EXERCISE REQUIREMENTS:
Establish the number of lines below that contain the string "will". State that number alone.

Items from a dataset:
▶
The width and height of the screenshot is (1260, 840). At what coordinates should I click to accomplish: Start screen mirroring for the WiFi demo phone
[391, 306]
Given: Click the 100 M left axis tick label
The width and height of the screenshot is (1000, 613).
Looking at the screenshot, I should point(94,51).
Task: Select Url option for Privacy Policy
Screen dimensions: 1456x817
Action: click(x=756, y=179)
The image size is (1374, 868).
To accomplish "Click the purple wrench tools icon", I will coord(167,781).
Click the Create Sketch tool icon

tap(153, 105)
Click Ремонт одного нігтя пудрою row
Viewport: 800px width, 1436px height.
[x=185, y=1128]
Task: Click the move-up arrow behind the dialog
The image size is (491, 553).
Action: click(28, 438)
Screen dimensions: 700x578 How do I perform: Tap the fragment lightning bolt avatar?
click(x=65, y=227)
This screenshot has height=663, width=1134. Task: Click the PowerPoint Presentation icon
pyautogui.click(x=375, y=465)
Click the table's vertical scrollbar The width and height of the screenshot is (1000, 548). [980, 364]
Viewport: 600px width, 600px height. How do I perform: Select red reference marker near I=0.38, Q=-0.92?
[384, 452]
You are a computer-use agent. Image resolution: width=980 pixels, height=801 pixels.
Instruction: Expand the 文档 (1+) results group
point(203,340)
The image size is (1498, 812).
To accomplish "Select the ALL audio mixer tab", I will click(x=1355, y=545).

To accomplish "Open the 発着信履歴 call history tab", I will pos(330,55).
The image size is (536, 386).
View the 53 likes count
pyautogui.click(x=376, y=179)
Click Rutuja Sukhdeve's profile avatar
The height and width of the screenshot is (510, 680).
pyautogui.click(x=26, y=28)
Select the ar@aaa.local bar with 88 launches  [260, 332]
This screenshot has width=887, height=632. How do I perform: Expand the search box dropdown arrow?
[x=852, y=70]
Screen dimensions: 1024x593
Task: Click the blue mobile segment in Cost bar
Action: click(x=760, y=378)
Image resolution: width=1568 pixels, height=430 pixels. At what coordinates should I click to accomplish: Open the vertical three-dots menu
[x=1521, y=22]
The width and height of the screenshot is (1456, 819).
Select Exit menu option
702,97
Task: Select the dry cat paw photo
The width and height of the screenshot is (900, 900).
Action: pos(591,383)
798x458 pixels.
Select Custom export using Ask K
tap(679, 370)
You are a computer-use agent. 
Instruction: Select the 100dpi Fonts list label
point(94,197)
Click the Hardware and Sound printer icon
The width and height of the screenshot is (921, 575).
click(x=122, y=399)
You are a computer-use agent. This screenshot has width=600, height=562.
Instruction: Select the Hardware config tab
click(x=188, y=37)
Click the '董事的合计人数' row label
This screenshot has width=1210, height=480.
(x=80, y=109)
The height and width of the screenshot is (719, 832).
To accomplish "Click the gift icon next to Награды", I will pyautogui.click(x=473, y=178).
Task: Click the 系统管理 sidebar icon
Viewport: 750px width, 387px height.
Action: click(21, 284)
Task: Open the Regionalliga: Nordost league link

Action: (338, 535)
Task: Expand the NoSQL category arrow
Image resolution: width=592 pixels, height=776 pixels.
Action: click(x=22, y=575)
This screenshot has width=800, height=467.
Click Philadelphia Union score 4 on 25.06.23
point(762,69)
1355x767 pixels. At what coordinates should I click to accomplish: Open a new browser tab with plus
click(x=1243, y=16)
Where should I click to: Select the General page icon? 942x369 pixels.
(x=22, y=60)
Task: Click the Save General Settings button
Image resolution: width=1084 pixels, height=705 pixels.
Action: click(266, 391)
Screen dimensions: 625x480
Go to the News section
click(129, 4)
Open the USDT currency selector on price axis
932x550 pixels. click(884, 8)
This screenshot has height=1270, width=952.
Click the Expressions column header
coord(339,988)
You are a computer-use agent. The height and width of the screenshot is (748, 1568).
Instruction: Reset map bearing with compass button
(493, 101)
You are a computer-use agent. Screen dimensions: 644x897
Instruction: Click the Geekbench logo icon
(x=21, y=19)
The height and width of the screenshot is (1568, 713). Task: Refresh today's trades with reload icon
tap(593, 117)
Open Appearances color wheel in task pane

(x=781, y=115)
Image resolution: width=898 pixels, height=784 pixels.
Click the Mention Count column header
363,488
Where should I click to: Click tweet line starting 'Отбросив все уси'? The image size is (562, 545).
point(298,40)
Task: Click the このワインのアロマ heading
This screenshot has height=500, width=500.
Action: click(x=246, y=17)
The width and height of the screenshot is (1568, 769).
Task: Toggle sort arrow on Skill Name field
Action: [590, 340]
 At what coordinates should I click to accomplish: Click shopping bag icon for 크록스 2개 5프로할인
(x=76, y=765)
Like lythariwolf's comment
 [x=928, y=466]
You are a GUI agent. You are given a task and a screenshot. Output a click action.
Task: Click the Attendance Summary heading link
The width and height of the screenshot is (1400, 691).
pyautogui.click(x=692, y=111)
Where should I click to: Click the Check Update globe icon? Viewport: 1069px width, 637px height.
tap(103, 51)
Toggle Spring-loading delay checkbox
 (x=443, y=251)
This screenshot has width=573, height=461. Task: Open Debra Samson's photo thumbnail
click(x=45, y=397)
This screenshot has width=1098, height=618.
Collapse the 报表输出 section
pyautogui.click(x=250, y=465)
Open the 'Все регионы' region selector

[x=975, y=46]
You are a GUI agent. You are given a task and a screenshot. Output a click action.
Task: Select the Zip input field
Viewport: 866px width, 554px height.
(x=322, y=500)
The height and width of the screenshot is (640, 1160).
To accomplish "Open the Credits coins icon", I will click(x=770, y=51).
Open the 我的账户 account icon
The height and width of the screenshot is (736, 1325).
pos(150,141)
◀
RESPONSE BOX:
5